A man with an impossible name has studied and written extensively on the subject of happiness and creativity. Mihály Csikszentmihály is probably best known for coining the word “flow” to describe a psychological state of peak performance. He created a dual axis chart which has skill level plotted on one axis from low to high. The other axis plots challenge level from low to high. As one might expect, when the skill level is high and the challenge level is high, a person can experience a “flow state,” being fully engaged and energized.
On this chart, Mr. Csikszentmihály adds apathy, worry, anxiety, arousal, control, relaxation, and boredom. This is a pretty good list. I’ve experienced all these emotional states while swimming. But I’d add fear and anger even knowing it would disturb the symmetry of a beautiful chart. While fear and anger might not belong on a chart of emotional states related to happiness and creativity, they definitely belong on a list of feelings experienced during cold, open water swimming.
All Bay swimmers experience fear. This is a generalization based on extensive private study over more than twenty years. Even the toughest, most stoic swimmers have admitted being scared occasionally. Close encounters with seals and sea lions provoke a fear response. When the pinnipeds start biting and scratching, the fear factor increases. Swimming in contaminated water, colliding with stinging nettle jellyfish, jamming a hand into a submerged plastic garbage sack, dive-bombing brown pelicans, and getting swept into a barnacle-encrusted piling are dependable fear-inducers. Just getting into the cold water in mid-winter can scare swimmers with the prospect of hypothermic catalepsy.
I experience fear and anger in rapid succession when faced with a narrow racing shell streaking through Aquatic Park at ten miles an hour. The anger really ratchets up when the rower shouts out “watch where you’re going, ***hole!” as the oar dips inches from my head and the shell zips past. This is a sure cure for boredom.
Boredom most often strikes on relatively short, one and two mile swims around Aquatic Park. On a clockwise loop around the cove, it usually kicks in just past the Goalposts. I start thinking, “how much longer?” “Am I really up to a second loop?” A year ago, this oft-recurring ennui made me seriously question how anyone could possibly swim steadily for hours on end without succumbing to terminal boredom.
Now I savor the vast irony of not having once been bored on the long training swims. Each one has represented a new milestone in my swimming career, generating doubt about its potential success. Each one began with worry and anxiety which typically lasted for about ten to fifteen minutes. Then, I’d get into a rhythm and begin to relax, concentrating fully on my stroke mechanics. Sometimes, when the exquisite light, the clear water, and the soaring scenery conspired, I’d experience the state of arousal that accompanies the aesthetics of a wilderness experience in an urban setting. At times like this, I’ve enjoyed a relaxed and peaceful meditative state that a Buddhist might describe as “no-mind.” This alone has made the whole project worthwhile.

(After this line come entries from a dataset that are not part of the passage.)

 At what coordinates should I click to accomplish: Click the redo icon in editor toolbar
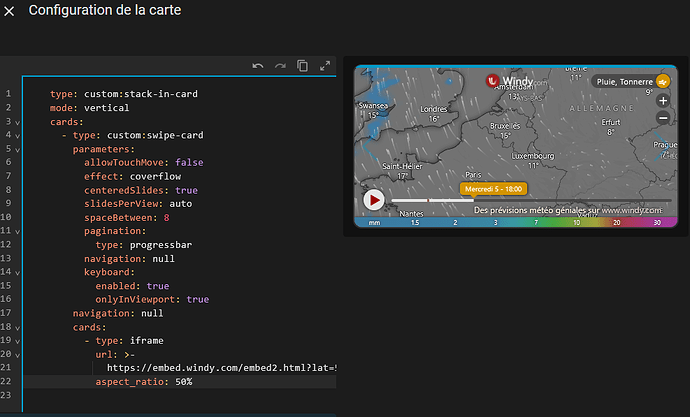[280, 66]
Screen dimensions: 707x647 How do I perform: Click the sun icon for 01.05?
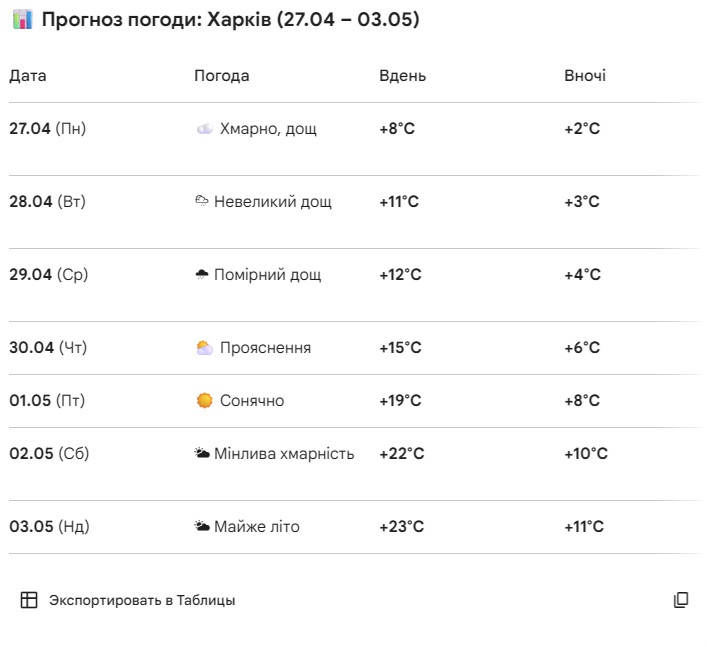204,401
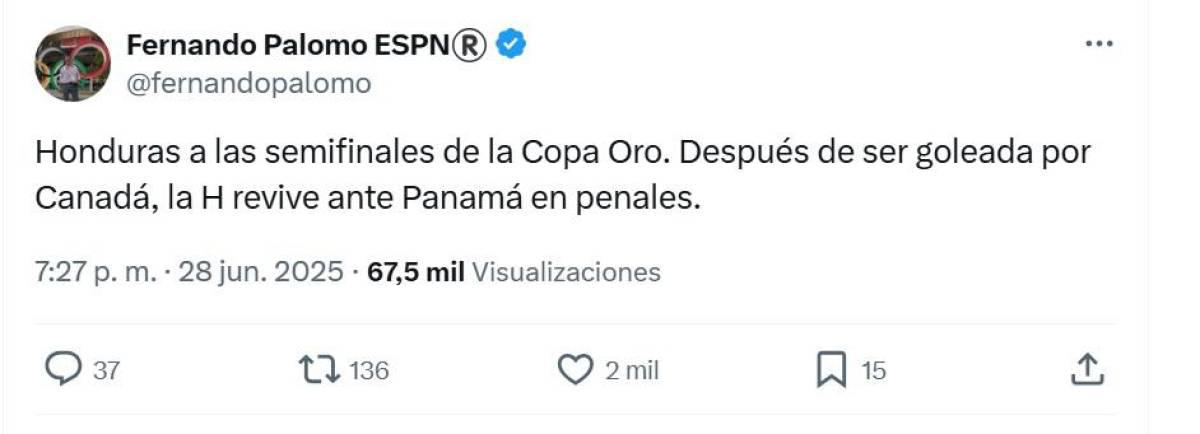
Task: Open the three-dot more options menu
Action: pyautogui.click(x=1099, y=44)
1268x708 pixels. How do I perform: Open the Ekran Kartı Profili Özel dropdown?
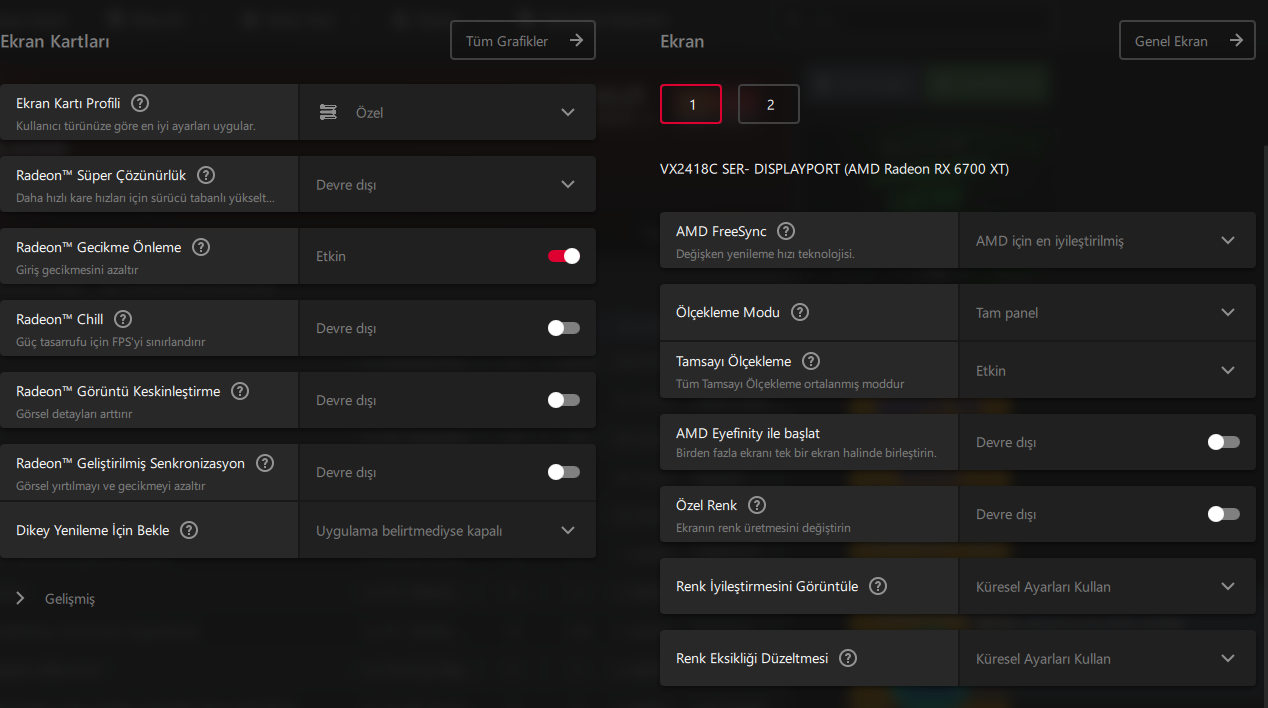[447, 112]
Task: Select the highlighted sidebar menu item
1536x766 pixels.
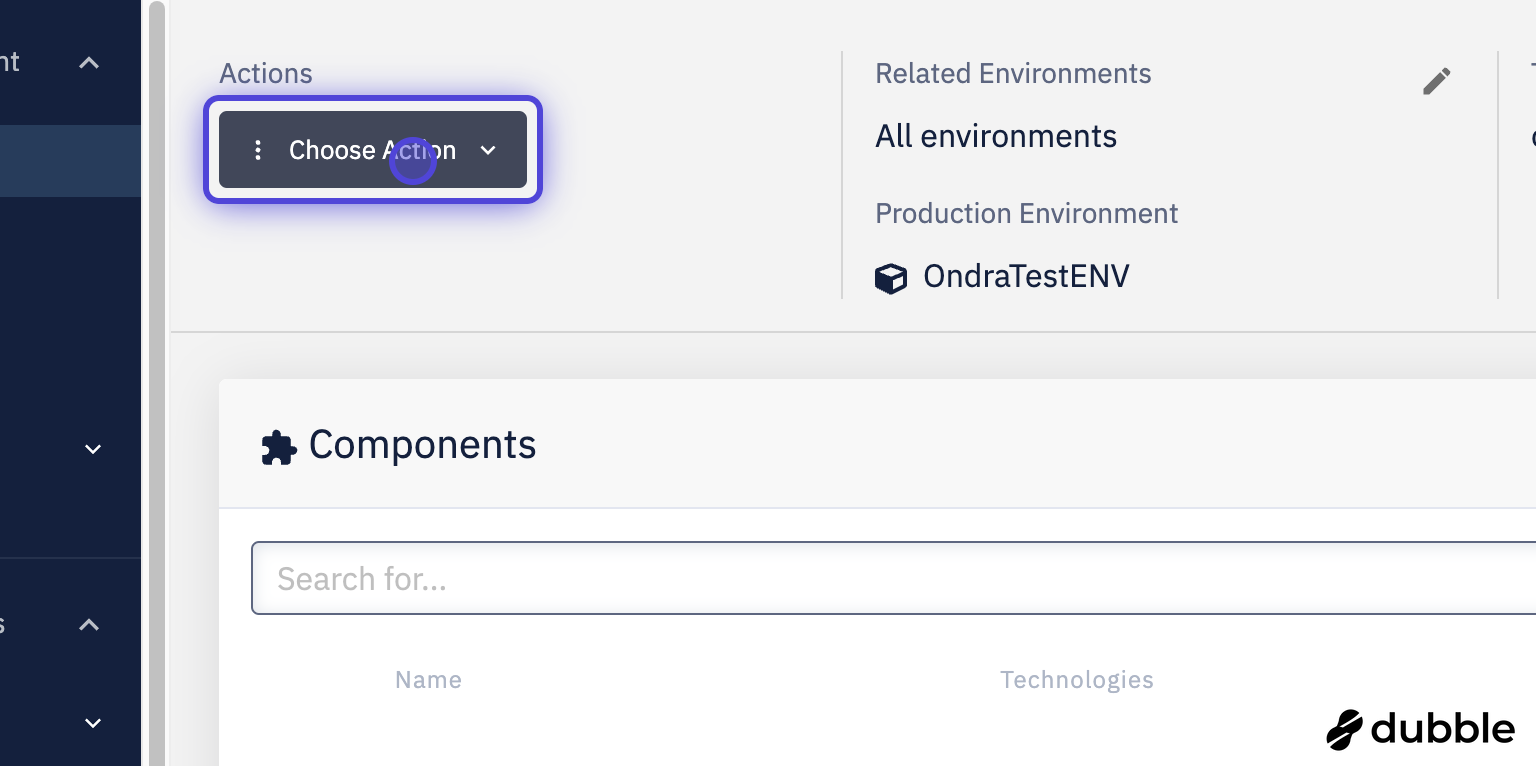Action: tap(70, 160)
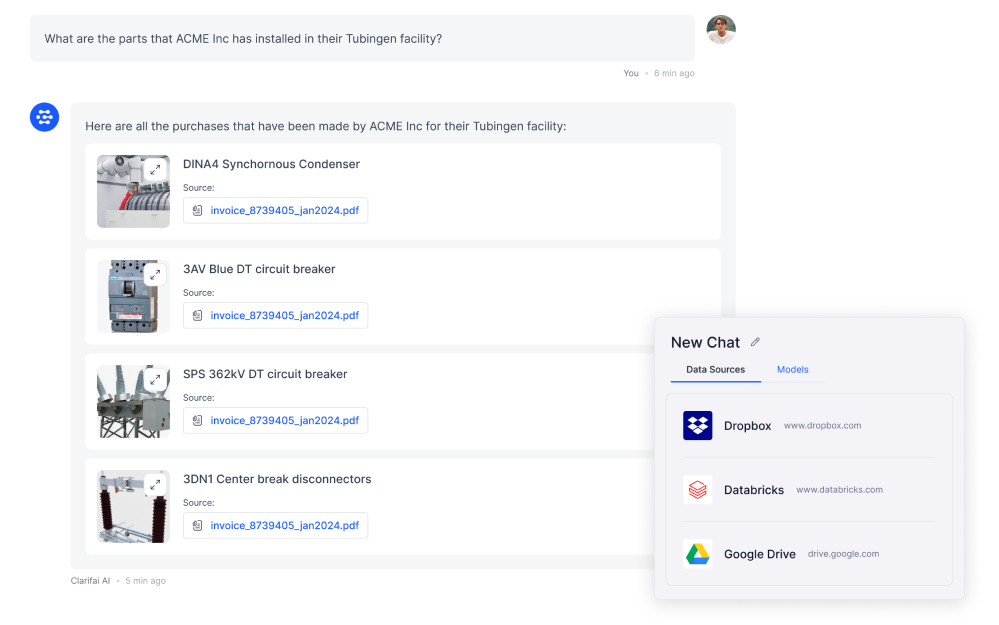Click the pencil icon beside New Chat
This screenshot has height=625, width=999.
pyautogui.click(x=755, y=342)
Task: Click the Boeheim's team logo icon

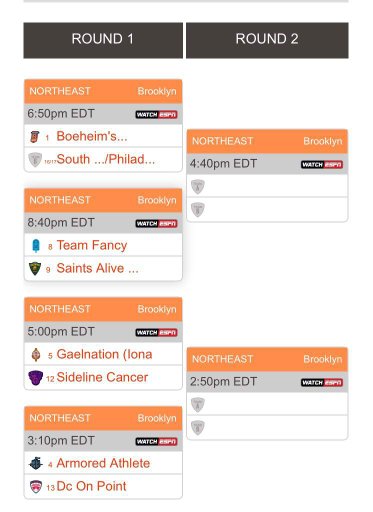Action: 35,137
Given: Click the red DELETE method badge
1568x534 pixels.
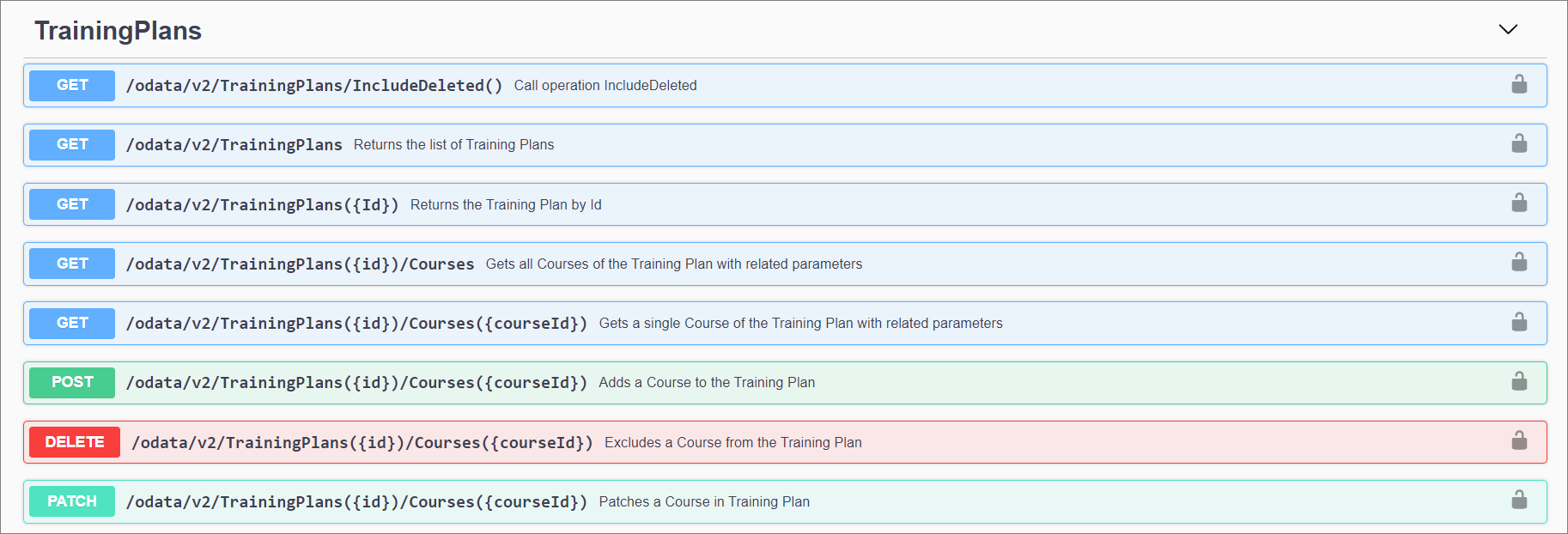Looking at the screenshot, I should tap(75, 442).
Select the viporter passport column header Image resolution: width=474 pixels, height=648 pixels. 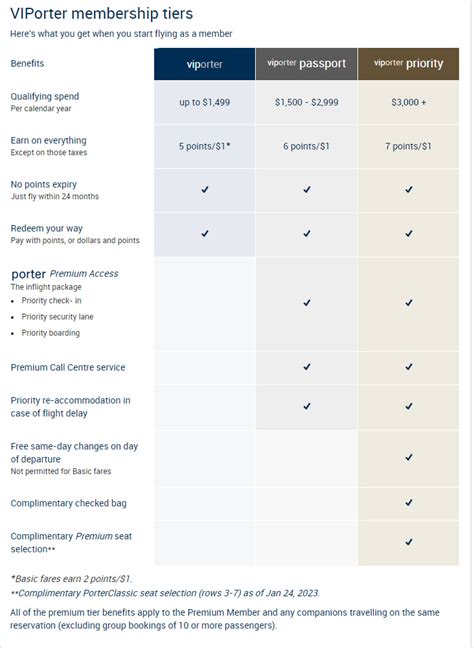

Of course, the good times don’t last. Usually, especially after five or six hours, the predominant emotions return to worry, anxiety, and fear. I worry about which ache, which twinge, or which cramp might become so overwhelming as to cause me to quit. I fear the self-condemnation that would ensue. This fear is such a useful tool to keep me going that I've named it “la muerta pequeña." Cliff Golding’s mental technique of clearing debris away from the metaphorical “trap door” is another handy invention to deal with the anxiety.
Lindsay and I leave for England a week from tomorrow. The first day of my window is a week after that. The last thing I’m worried about in the attempt to swim the English Channel is boredom. I’m just too worried and anxious for boredom to stand a chance.